• _Aim of the exercise_:
Please restate, exactly as written, the lines running from the beginning of the material through the line that has "You are a computer-use" in it.
=== Material supplied ===
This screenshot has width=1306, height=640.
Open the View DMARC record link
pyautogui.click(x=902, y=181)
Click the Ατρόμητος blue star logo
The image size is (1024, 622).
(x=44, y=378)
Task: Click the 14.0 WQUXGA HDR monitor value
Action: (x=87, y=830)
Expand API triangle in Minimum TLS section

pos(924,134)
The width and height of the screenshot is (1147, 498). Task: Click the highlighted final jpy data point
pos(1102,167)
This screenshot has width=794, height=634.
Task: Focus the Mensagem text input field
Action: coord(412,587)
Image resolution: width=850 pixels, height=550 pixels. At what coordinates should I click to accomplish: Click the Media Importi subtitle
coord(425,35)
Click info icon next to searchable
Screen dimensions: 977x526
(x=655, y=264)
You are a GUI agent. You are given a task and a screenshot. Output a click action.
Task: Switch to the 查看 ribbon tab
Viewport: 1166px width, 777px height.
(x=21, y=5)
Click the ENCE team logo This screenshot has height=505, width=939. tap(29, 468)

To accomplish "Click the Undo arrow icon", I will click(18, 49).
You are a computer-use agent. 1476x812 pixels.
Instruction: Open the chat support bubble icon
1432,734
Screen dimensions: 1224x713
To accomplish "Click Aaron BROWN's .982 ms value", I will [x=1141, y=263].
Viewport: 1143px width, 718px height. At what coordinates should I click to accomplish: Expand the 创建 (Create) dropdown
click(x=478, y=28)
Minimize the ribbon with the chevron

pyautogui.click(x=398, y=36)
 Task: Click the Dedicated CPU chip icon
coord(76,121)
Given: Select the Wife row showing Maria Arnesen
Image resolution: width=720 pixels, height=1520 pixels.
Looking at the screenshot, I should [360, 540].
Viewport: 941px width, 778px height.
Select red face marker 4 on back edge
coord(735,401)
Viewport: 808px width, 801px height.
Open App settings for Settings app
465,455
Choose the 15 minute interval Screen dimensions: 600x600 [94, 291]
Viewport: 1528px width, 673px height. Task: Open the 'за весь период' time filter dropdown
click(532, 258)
===
• _Response to the task_:
This screenshot has width=1306, height=640.
Open the View DMARC record link
pyautogui.click(x=902, y=181)
Click the Ατρόμητος blue star logo
The image size is (1024, 622).
(x=44, y=378)
Task: Click the 14.0 WQUXGA HDR monitor value
Action: (x=87, y=830)
Expand API triangle in Minimum TLS section

pos(924,134)
The width and height of the screenshot is (1147, 498). Task: Click the highlighted final jpy data point
pos(1102,167)
This screenshot has width=794, height=634.
Task: Focus the Mensagem text input field
Action: coord(412,587)
Image resolution: width=850 pixels, height=550 pixels. At what coordinates should I click to accomplish: Click the Media Importi subtitle
coord(425,35)
Click info icon next to searchable
Screen dimensions: 977x526
(x=655, y=264)
You are a GUI agent. You are given a task and a screenshot. Output a click action.
Task: Switch to the 查看 ribbon tab
Viewport: 1166px width, 777px height.
(x=21, y=5)
Click the ENCE team logo This screenshot has height=505, width=939. tap(29, 468)

To accomplish "Click the Undo arrow icon", I will click(18, 49).
You are a computer-use agent. 1476x812 pixels.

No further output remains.